Wie bereits angedeutet, entfernt sich „Dumbo“ in der zweiten Hälfte schließlich komplett von der Vorlage. Mit dem Auftauchen des Unterhaltungstycoons V.A. Vandevere, den „Birdman“-Star Michael Keaton genau richtig als groß träumendes und trotzdem maßlos überhebliches Genie verkörpert, wird aus „Dumbo“ auch ein klassischer Abenteuerfilm, in dem mit einer gewissen Grundnaivität ausgestattete Menschen versuchen, einen kleinen Elefanten aus der Gefangenschaft eines Großkonzerns zu befreien. Es ist vor allem die kritische Komponente im Hinblick auf derartige Konzerne, die lieber erfolgreiche Attraktionen von außen einkaufen, anstatt sich selbst von klein auf zu etwas Großem hochzuarbeiten, die deutlich an die Wirtschaftsstrategie der echten Disney Company erinnert. Das ist zum einen bemerkenswert: Wer hätte erwartet, dass ausgerechnet Disney selbst eine solch selbstkritische Geschichte durchwinken würde? Auf der anderen Seite weicht diese Botschaft gen Ende hin einer weitaus versöhnlicheren („Keine Wildtiere zu Unterhaltungszwecken!“), an der sich selbst ein Konzern wie Disney kaum die Finger verbrennt. Nicht zuletzt, weil Tiere in den Disney-Parks (die für das Design von V.A. Vandeveres Vergnügungspark ganz offensichtlich Pate standen) längst kein Teil mehr von Attraktionen sind. Es passt also alles auch weiterhin zum familienfreundlichen Image des Mäusekonzerns, der mit der Verpflichtung von Tim Burton immerhin inszenatorisch neue, reifere Wege geht (allein die Umsetzung der berühmt-berüchtigten „Rosa Elefanten“-Szene wäre ohne den visionären Regisseur wohl kaum ähnlich kraftvoll geworden wie hier). So richtig was haften bleibt dagegen nicht – es ist fraglich, ob sich in ein paar Jahren genauso viele Leute an den Dumbo aus 2019 erinnern wie an jenen von 1941. An den großen Kulleraugen hat’s jedenfalls nicht gelegen.

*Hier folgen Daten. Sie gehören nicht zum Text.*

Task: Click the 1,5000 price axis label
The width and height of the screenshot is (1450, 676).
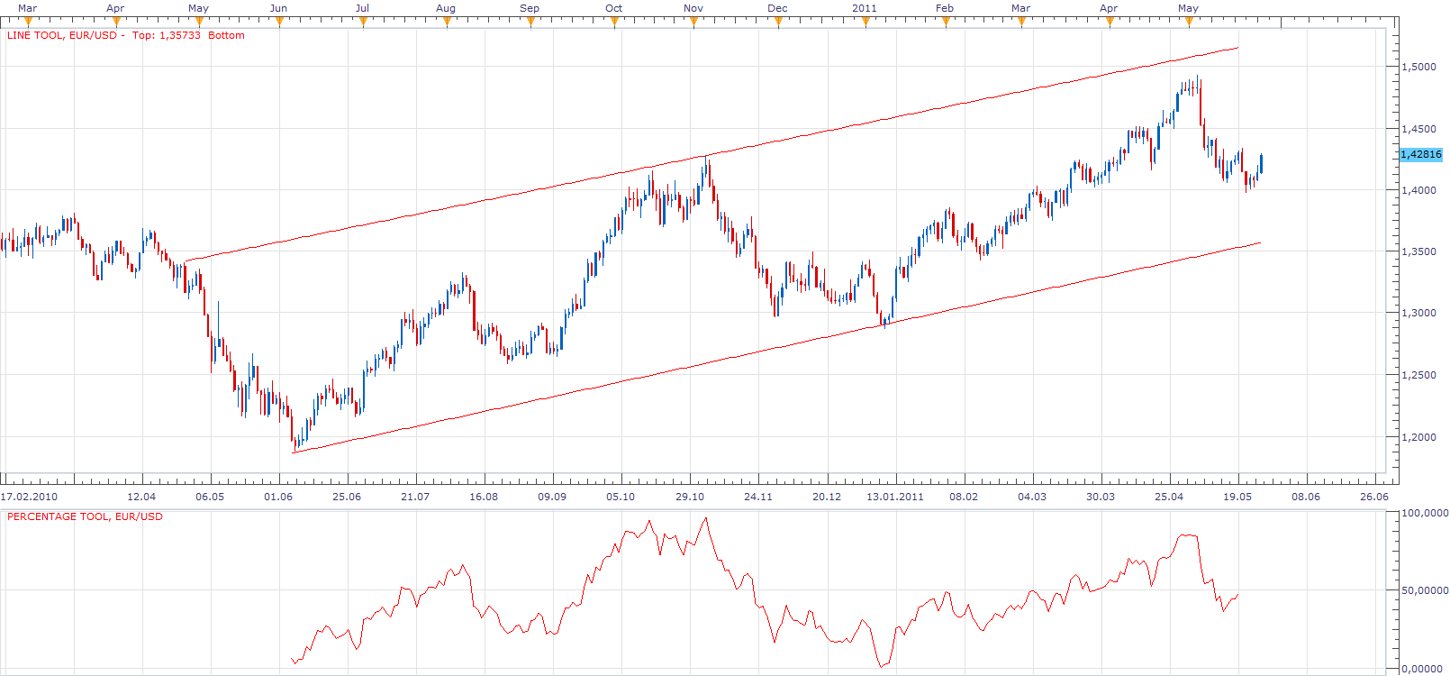Action: point(1419,67)
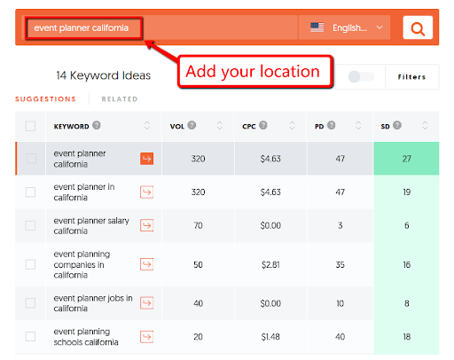
Task: Click the orange magnifier search button
Action: pyautogui.click(x=418, y=27)
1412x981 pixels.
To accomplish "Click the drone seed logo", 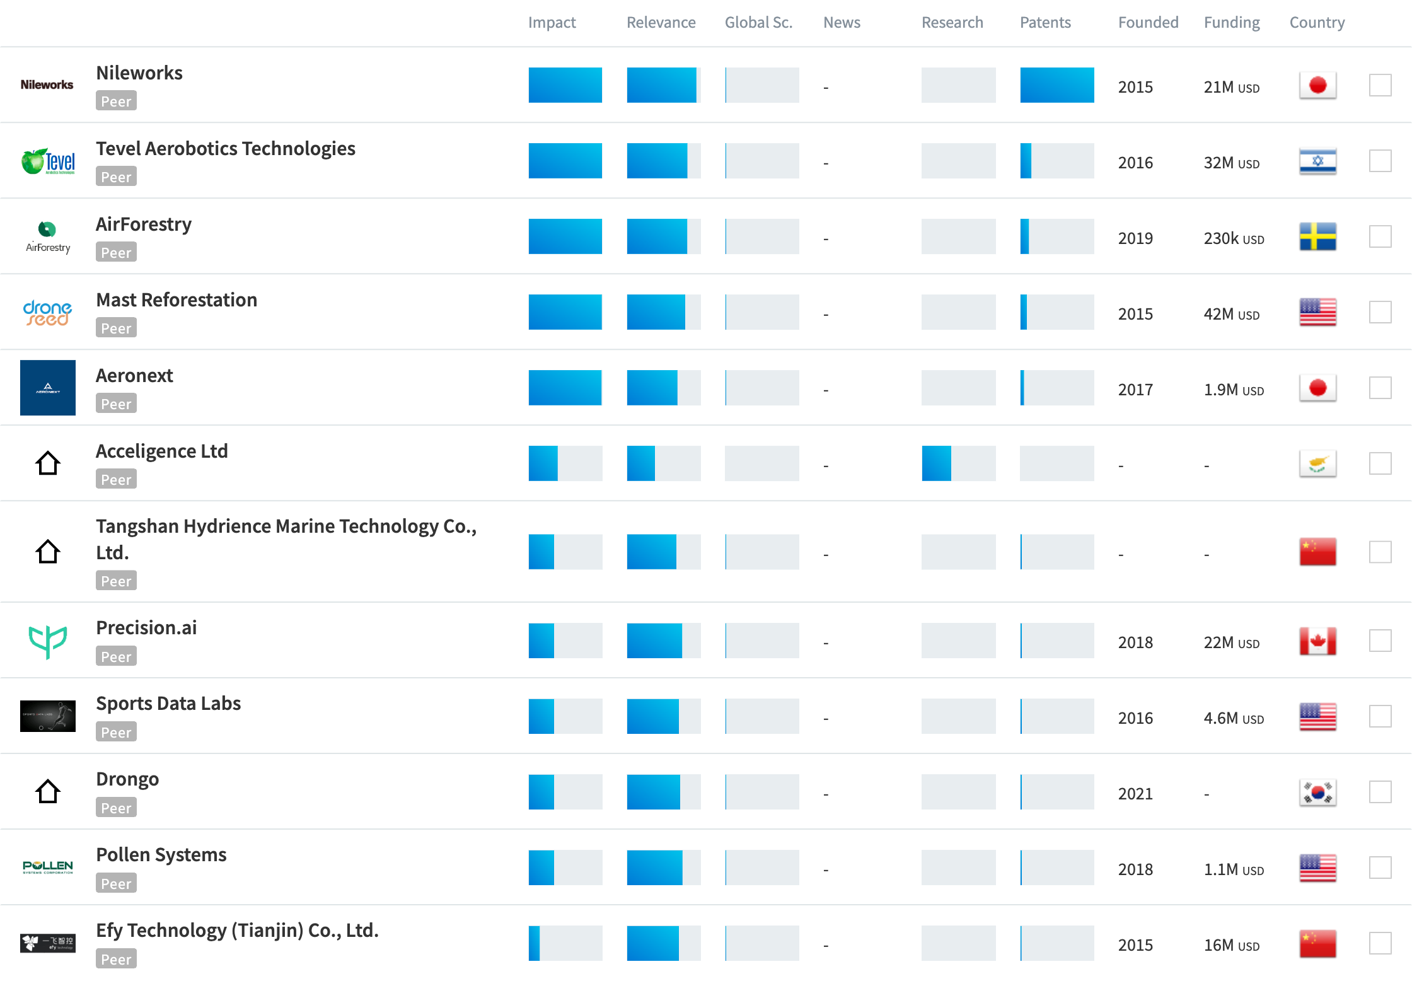I will coord(47,313).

Fazit: Tim Burton gebührt Respekt dafür, dass er seine ganz eigene Vision eines „Dumbo“-Realfilms durchgezogen hat, anstatt einfach nur das Original zu kopieren. Auch die Effekte und das melancholisch-märchenhafte Zirkussetting wissen zu überzeugen. Gleichzeitig entwickelt der „Dumbo“ aus 2019 nie einen vergleichsweise emotionalen Punch wie die Vorlage. Dafür wirkt die erste Hälfte der Neuverfilmung zu gehetzt und die zweite in ihrer unterhaltungskonzernkritischen Botschaft zu unausgegoren, als dass man dem Film seine Aussage wirklich abkauft.

„Dumbo“ ist ab dem 28. März bundesweit in den deutschen Kinos zu sehen.